:: Provided material ::

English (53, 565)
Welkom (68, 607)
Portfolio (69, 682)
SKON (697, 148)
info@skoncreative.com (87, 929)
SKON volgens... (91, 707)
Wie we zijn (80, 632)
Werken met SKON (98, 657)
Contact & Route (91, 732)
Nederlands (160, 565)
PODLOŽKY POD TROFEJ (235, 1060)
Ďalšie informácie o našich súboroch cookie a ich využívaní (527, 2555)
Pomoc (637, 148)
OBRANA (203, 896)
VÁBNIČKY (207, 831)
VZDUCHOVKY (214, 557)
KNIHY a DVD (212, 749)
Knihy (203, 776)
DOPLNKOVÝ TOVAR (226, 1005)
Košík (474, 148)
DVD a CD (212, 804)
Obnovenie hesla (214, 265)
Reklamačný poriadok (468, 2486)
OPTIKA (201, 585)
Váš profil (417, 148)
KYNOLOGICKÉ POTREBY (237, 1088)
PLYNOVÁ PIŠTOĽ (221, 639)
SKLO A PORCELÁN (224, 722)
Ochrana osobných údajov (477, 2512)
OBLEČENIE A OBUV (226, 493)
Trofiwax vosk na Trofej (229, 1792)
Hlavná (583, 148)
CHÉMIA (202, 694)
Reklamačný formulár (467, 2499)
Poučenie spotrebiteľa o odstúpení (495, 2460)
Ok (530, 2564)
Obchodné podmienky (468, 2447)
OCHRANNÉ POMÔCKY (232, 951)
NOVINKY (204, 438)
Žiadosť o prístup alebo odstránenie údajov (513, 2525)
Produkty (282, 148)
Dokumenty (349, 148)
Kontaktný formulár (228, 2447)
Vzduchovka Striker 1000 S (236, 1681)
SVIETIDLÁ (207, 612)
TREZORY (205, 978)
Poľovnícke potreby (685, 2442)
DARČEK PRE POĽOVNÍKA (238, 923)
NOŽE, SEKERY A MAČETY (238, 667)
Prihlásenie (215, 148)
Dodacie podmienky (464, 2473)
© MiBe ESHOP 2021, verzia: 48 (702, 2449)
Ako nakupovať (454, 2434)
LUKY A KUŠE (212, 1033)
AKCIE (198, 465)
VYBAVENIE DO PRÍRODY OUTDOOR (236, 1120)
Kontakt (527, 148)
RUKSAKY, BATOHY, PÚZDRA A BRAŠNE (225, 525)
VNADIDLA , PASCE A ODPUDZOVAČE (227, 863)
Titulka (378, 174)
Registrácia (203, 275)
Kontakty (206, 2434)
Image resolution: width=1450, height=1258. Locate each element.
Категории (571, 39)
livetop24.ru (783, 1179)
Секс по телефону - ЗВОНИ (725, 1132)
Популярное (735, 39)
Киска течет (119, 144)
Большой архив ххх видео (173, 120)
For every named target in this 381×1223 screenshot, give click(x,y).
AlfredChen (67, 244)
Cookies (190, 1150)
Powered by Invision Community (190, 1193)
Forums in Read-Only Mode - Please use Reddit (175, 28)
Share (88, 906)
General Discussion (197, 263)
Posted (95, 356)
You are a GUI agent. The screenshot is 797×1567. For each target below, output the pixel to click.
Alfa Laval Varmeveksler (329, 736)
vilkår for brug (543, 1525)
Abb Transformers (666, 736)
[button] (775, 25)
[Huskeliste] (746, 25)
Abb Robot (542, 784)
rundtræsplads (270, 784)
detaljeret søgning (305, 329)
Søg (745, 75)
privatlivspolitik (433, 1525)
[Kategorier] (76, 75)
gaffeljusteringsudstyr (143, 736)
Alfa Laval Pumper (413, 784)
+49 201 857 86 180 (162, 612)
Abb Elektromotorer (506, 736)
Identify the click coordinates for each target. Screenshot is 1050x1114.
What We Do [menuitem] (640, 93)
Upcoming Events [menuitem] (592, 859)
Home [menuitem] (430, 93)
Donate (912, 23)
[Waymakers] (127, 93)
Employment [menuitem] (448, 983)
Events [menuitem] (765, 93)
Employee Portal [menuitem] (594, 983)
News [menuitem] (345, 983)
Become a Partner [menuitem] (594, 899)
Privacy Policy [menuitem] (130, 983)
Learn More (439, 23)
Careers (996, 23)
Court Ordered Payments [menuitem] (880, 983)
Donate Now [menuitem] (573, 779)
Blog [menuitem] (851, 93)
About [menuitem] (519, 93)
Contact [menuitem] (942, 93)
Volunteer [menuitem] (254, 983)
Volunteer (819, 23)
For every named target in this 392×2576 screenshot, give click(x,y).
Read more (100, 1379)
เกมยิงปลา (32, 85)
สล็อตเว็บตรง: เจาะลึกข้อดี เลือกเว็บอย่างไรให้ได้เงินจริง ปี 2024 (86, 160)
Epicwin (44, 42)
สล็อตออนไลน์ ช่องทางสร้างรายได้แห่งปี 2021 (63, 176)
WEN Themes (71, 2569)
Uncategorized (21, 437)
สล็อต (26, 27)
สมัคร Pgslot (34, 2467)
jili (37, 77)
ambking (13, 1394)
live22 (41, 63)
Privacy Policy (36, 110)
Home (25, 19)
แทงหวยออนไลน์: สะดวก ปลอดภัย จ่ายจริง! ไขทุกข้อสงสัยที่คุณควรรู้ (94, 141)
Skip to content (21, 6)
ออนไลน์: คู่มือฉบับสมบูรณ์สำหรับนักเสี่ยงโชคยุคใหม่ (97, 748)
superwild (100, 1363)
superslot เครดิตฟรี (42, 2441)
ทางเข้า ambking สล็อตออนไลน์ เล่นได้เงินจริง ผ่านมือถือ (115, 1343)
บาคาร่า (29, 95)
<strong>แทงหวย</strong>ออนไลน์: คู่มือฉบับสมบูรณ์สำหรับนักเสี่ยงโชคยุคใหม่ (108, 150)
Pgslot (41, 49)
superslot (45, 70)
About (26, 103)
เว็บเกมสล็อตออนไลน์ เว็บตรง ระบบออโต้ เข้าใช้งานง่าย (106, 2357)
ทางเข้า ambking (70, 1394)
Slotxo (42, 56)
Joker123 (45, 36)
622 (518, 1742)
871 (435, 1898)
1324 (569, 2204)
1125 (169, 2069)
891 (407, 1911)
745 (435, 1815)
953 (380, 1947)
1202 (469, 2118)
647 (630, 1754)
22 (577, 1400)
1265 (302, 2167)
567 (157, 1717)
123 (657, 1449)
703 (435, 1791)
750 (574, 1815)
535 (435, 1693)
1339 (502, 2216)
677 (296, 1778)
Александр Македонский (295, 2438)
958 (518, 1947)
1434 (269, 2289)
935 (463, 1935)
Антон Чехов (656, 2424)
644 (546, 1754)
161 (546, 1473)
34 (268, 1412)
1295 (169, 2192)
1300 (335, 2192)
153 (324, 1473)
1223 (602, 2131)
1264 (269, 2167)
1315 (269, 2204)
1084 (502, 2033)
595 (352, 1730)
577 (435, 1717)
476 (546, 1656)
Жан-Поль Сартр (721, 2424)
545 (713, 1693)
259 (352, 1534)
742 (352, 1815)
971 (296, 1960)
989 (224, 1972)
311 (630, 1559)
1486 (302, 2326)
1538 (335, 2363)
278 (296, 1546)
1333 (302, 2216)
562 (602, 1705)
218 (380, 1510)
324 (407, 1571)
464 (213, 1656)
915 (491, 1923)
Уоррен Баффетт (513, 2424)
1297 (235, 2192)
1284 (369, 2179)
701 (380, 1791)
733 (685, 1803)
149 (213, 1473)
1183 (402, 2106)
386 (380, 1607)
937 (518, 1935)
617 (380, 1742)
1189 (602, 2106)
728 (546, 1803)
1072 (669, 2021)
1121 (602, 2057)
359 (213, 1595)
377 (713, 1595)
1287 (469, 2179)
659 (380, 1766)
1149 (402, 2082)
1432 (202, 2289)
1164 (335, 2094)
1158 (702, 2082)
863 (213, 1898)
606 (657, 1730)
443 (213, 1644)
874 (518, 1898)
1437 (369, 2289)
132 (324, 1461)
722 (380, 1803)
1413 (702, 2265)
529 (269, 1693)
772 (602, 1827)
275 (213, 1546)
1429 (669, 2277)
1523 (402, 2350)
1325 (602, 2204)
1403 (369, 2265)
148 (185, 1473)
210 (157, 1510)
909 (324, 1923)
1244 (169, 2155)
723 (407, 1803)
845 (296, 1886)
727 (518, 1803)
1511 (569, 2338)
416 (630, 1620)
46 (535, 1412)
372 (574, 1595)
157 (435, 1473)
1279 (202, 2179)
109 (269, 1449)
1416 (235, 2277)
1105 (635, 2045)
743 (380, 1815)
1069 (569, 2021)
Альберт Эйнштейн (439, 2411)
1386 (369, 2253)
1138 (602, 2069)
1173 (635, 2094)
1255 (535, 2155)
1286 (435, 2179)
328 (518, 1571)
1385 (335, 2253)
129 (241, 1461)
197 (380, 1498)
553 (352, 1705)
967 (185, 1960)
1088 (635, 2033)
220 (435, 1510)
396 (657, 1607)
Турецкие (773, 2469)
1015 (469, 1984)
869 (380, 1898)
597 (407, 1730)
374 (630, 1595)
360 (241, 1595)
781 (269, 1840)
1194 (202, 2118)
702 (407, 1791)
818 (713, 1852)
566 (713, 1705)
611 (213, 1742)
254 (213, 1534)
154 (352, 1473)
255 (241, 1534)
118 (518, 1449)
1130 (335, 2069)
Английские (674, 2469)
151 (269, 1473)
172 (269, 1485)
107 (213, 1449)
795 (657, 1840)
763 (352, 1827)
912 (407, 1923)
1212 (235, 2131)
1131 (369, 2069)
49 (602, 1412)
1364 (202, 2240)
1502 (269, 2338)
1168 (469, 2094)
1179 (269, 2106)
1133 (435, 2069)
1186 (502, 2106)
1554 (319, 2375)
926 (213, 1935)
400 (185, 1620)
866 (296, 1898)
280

:::

Copy out the records again, requests included, starting at the line that contains "644 (546, 1754)" and stopping after the line that contains "Альберт Эйнштейн (439, 2411)". In each answer, scale both coordinates by 1.9 and round them to whole numbers, rounding halves up.

_Result of this task_.
644 (1037, 3333)
161 (1037, 2799)
34 (509, 2683)
1295 (321, 4165)
1300 (637, 4165)
153 (616, 2799)
1223 (1144, 4049)
1264 (511, 4117)
1315 (511, 4188)
1084 (954, 3863)
595 (669, 3287)
577 (827, 3262)
476 (1037, 3146)
Жан-Поль Сартр (1370, 4606)
545 (1355, 3217)
259 (669, 2915)
742 (669, 3449)
971 (562, 3724)
989 (426, 3747)
311 (1197, 2962)
1486 (574, 4419)
1538 (637, 4490)
278 (562, 2937)
1333 (574, 4210)
562 (1144, 3240)
218 (722, 2869)
324 (773, 2985)
464 (405, 3146)
915 (933, 3654)
Уоррен Баффетт (975, 4606)
1297 (447, 4165)
1284 (701, 4140)
701 (722, 3403)
733 (1302, 3426)
149 (405, 2799)
1183 (764, 4001)
386 (722, 3053)
937 (984, 3677)
617 (722, 3310)
1189 (1144, 4001)
728 (1037, 3426)
1072 (1271, 3840)
1121 (1144, 3908)
359 (405, 3031)
377 (1355, 3031)
1287 (891, 4140)
659 (722, 3355)
1149 (764, 3956)
1432 (384, 4349)
1164 (637, 3979)
1158 (1334, 3956)
863 (405, 3606)
606 (1248, 3287)
443 (405, 3124)
874 (984, 3606)
1437 (701, 4349)
132 (616, 2776)
722 (722, 3426)
1413 (1334, 4304)
529 (511, 3217)
772 (1144, 3471)
275 (405, 2937)
1429 (1271, 4326)
1523 (764, 4465)
1325 (1144, 4188)
1403 (701, 4304)
148 (352, 2799)
210 (298, 2869)
909 (616, 3654)
1244 (321, 4095)
723 (773, 3426)
845 (562, 3583)
727 (984, 3426)
1511 (1081, 4442)
416 (1197, 3078)
46 (1017, 2683)
372 (1091, 3031)
157 (827, 2799)
1279 (384, 4140)
109 (511, 2753)
1416 (447, 4326)
1105 (1207, 3886)
743 (722, 3449)
1069 (1081, 3840)
Альберт Эйнштейн (834, 4581)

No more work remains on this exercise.